Country Needs Arms Control

Thousands of weapons in circulation throughout Cambodia—the legacy of nearly three dec­ades of civil war—could threaten security in the region without proper arms control, said co-Minister of Defense Tea Banh.

But Tea Banh, speaking at an arms control meeting in Phnom Penh Monday, acknowledged that Cambodia’s proliferation of weapons, a majority of which are unaccounted for, makes arms control difficult.

“The [job] of collecting arms has been a hard one,” he told the nearly 100 conference participants, who are meeting before the Wednesday start of the Asean Regional Forum on Conventional Weapons Transfers.

The Phnom Penh meetings set the stage for a July meeting of the UN on the illegal arms trade. Participants will discuss a simple, universal method of marking arms so they can be traced worldwide, Agnes Marcaillou of the UN said Monday.

Guns cross borders, Marc­aillou said, with no regard for political allegiances, and the arms trade often benefits from gun laws that vary by country.

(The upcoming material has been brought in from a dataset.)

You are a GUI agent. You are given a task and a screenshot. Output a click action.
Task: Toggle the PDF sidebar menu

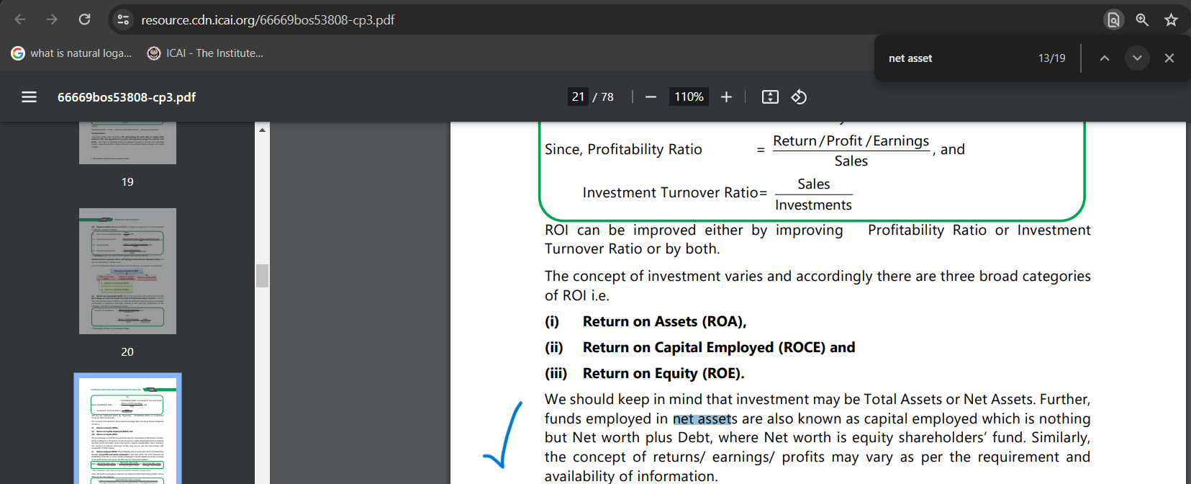(29, 97)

“What is illegal in one Asean state is legal in the other,” said Yeshua Moser-Puangsuwan, of  Nonviolence International South­east Asia.

For example, he said, arms shipments out of Thailand are legal, but little can be done to control what buyers do with those weapons afterward. But it is the problems created by arms surpluses that plague Camb­odia, meeting participants said.

The country remains littered with unregistered weapons. But thousands more have been illegally shipped overseas. Moser-Puangsuwan predicted that some of these Cambodian arms will end up in Indonesia, where civil strife continues to hurt the country’s recovery and a shift in authority has resulted in a militia in need of weapons.

In the opening session on Monday, Jayantha Dhanapala, UN under-secretary-general for disarmament said that “the Asia Pacific region—with its great population, its resources, its potentially bright future, and its bitter experiences with arms races and wars—is in a position today to demonstrate to the world what disarmament can do for peace and development.”